RECORD SET =
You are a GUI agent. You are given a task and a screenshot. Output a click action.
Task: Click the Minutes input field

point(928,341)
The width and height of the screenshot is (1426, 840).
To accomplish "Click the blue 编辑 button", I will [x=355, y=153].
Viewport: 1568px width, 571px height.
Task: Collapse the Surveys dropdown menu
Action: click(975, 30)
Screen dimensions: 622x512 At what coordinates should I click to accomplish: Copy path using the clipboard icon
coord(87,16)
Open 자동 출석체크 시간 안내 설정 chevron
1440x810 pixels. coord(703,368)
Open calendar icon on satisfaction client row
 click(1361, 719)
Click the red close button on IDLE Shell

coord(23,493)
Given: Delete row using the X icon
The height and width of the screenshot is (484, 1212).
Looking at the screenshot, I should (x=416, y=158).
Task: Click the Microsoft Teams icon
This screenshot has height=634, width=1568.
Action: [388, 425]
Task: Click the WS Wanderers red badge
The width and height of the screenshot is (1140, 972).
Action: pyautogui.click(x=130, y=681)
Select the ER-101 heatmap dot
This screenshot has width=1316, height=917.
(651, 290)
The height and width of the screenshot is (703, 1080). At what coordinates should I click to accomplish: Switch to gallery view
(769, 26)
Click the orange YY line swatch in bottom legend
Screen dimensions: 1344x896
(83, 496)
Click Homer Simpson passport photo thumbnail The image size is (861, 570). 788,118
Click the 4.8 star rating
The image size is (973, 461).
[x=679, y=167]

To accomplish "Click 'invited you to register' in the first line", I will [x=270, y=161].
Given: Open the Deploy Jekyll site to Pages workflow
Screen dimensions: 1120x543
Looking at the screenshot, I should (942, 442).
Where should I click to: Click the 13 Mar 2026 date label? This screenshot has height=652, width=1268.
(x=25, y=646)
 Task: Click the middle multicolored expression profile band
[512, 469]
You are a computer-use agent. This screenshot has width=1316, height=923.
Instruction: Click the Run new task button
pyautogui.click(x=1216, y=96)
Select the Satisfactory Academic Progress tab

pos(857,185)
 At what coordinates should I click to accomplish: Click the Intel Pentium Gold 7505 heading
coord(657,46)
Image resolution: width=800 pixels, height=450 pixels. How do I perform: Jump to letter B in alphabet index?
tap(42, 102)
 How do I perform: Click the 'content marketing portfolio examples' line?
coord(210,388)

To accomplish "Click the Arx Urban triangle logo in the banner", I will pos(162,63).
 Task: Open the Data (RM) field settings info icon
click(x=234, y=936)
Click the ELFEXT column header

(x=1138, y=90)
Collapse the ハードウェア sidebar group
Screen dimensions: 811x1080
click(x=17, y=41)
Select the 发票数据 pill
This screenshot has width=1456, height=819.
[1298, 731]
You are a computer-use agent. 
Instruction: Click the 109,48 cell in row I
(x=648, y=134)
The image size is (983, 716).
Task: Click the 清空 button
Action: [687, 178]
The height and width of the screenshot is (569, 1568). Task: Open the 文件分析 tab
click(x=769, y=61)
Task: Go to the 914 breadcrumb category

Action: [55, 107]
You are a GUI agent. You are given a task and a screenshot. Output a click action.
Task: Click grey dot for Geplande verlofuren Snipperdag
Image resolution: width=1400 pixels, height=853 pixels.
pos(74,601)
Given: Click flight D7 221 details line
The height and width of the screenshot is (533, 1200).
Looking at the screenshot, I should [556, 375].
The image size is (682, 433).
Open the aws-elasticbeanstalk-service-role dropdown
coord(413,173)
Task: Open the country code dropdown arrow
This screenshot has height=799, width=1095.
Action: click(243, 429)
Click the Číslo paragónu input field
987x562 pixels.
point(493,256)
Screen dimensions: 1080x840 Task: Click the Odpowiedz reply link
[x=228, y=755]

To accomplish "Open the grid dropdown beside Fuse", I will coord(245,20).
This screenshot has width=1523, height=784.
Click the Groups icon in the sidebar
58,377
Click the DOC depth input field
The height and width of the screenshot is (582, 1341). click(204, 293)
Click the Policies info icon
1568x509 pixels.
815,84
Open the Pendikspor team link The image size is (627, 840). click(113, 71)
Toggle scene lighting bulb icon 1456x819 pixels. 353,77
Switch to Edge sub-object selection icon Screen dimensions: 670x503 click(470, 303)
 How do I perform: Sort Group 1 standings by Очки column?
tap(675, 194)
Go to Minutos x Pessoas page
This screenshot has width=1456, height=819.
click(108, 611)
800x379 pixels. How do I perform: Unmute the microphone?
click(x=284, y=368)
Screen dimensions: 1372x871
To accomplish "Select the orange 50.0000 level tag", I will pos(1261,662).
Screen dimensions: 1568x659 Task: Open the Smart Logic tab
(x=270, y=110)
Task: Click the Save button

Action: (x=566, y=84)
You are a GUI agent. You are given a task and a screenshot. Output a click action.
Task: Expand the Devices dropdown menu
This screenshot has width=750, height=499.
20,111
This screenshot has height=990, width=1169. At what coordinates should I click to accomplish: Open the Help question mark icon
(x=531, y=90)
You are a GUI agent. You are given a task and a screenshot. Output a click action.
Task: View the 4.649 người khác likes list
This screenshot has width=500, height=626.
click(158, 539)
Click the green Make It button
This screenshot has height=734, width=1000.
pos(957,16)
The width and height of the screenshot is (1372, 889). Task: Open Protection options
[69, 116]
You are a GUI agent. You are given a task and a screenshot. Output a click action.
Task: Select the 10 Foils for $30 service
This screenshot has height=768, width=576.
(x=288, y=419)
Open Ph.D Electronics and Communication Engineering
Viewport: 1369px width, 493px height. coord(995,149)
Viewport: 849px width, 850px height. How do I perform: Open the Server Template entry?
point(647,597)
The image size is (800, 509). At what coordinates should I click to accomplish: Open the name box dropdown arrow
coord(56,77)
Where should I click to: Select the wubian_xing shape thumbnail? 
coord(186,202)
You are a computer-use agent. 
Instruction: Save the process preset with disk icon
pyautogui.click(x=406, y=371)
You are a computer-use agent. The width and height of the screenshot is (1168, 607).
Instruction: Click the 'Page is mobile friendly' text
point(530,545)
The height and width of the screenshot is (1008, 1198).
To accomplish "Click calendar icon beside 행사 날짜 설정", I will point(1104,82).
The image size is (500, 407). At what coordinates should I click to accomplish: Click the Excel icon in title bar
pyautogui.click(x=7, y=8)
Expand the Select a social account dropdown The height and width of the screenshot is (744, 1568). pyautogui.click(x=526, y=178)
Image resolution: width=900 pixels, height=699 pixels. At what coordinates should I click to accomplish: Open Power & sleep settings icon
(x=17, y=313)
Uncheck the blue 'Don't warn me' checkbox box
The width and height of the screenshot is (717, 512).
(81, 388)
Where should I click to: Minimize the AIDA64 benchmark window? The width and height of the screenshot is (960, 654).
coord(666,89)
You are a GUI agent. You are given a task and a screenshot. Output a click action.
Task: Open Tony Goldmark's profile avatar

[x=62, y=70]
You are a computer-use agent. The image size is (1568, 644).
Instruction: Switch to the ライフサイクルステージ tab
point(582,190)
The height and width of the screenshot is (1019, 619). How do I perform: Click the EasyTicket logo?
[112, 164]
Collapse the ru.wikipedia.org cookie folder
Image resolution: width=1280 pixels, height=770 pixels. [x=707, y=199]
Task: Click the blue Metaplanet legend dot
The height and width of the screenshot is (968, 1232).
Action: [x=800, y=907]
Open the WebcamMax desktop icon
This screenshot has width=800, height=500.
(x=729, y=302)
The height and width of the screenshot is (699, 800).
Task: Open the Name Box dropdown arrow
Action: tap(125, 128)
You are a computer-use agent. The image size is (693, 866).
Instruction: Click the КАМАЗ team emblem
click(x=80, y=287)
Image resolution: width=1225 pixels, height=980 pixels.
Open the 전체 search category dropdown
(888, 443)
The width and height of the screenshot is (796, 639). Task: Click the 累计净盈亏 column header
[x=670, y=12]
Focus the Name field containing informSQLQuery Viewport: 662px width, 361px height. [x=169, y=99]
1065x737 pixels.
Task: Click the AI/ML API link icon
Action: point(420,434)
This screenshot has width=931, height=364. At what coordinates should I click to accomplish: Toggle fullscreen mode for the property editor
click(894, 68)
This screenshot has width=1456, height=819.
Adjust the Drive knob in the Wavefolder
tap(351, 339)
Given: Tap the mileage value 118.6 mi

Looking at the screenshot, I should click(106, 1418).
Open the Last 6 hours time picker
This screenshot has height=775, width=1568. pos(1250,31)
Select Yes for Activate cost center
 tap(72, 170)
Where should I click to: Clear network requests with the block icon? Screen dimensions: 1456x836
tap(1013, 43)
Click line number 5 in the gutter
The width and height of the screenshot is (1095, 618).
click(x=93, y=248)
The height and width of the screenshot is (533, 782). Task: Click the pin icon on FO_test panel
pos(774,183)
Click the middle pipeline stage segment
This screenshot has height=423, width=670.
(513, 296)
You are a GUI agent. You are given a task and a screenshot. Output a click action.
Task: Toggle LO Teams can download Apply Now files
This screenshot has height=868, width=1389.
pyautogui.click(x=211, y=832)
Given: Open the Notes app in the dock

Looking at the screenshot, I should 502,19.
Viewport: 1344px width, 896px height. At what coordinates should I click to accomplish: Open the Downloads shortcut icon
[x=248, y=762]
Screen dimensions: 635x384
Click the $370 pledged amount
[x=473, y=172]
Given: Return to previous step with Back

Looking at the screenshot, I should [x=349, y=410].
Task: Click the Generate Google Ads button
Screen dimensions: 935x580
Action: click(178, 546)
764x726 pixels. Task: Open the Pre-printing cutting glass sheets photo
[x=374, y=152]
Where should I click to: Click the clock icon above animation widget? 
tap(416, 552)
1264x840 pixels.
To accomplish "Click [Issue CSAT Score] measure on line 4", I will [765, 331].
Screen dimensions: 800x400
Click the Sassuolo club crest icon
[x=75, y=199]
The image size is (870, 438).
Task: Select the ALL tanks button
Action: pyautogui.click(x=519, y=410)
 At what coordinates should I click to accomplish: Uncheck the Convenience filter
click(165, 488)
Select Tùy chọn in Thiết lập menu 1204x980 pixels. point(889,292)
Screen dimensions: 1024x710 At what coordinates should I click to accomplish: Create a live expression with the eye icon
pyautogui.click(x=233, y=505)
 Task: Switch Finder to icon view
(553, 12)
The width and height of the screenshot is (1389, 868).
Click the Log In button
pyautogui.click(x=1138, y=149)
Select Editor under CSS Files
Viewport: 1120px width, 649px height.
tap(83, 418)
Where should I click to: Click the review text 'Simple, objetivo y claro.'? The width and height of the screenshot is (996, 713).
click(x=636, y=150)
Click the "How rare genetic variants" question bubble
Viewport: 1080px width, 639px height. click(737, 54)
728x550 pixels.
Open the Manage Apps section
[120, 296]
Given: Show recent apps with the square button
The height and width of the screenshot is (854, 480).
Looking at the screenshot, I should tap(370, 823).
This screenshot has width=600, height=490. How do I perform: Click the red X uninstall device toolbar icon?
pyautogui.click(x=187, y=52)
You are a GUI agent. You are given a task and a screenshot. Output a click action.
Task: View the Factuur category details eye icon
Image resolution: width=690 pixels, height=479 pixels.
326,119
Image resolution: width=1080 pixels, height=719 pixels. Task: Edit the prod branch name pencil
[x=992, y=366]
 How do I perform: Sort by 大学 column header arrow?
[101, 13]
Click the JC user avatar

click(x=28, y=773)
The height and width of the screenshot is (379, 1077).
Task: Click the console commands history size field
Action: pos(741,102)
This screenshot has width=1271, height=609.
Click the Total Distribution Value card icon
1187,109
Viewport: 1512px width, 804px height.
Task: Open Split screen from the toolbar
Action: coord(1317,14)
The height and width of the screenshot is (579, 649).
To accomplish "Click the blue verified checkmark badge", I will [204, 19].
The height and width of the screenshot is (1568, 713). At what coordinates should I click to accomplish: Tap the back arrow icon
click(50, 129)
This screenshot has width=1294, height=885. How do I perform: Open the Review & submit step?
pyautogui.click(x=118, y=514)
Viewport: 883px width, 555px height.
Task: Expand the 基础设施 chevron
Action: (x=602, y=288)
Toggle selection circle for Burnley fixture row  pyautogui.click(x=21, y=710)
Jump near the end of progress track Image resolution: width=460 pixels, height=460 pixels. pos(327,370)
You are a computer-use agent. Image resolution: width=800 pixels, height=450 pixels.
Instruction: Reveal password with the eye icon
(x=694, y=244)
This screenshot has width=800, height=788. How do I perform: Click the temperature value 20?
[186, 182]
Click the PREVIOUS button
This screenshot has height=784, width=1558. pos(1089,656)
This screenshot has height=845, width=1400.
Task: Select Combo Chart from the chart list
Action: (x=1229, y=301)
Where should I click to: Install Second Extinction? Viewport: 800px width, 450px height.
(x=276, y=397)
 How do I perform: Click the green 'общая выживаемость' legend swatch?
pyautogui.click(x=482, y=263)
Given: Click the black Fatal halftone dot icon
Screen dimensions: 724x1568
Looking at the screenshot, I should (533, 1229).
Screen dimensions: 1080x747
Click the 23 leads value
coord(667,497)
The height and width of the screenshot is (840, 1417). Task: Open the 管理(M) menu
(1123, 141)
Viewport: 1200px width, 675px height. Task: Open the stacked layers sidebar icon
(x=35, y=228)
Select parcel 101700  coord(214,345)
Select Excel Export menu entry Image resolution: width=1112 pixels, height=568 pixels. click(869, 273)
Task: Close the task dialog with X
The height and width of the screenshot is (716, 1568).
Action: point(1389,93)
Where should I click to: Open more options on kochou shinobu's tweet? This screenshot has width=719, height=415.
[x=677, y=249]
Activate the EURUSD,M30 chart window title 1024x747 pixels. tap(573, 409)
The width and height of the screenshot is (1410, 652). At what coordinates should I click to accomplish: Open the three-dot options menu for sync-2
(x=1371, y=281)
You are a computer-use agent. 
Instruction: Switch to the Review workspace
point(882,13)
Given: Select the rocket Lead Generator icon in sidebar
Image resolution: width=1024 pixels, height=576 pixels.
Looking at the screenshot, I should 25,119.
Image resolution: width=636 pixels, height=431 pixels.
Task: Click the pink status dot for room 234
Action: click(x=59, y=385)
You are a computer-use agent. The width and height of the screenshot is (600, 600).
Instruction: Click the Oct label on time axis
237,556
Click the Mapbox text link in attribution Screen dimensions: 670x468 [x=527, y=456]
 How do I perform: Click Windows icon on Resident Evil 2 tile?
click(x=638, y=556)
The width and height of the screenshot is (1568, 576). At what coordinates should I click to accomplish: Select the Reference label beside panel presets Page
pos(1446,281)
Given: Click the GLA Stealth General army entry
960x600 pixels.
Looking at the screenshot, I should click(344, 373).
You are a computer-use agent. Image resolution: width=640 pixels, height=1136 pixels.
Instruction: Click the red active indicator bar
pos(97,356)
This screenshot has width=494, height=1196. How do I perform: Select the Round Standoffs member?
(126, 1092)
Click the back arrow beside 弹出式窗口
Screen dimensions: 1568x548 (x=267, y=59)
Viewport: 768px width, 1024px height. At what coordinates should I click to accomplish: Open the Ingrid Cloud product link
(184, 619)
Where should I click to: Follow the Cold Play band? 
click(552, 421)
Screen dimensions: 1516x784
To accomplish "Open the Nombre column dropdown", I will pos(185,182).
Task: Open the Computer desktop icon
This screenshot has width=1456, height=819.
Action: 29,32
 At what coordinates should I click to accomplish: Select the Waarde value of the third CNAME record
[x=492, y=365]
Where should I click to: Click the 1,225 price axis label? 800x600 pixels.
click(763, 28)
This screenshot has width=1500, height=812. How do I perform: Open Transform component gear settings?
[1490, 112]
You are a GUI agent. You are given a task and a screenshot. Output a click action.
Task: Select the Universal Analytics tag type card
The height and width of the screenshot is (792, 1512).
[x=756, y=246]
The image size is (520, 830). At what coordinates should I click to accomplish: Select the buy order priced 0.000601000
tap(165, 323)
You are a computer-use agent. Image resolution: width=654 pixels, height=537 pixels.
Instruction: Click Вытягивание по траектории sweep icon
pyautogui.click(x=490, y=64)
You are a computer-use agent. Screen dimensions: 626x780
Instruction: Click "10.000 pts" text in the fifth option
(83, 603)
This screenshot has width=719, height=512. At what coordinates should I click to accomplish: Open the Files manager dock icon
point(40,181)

YOUR TASK = Can you copy out, unchanged, the records above from the line containing "Task: Open the Computer desktop icon" up to and including the last line of the records?

SOLUTION TO THE PROBLEM =
Task: Open the Computer desktop icon
This screenshot has width=1456, height=819.
Action: 29,32
 At what coordinates should I click to accomplish: Select the Waarde value of the third CNAME record
[x=492, y=365]
Where should I click to: Click the 1,225 price axis label? 800x600 pixels.
click(763, 28)
This screenshot has width=1500, height=812. How do I perform: Open Transform component gear settings?
[1490, 112]
You are a GUI agent. You are given a task and a screenshot. Output a click action.
Task: Select the Universal Analytics tag type card
The height and width of the screenshot is (792, 1512).
[x=756, y=246]
The image size is (520, 830). At what coordinates should I click to accomplish: Select the buy order priced 0.000601000
tap(165, 323)
You are a computer-use agent. Image resolution: width=654 pixels, height=537 pixels.
Instruction: Click Вытягивание по траектории sweep icon
pyautogui.click(x=490, y=64)
You are a computer-use agent. Screen dimensions: 626x780
Instruction: Click "10.000 pts" text in the fifth option
(83, 603)
This screenshot has width=719, height=512. At what coordinates should I click to accomplish: Open the Files manager dock icon
point(40,181)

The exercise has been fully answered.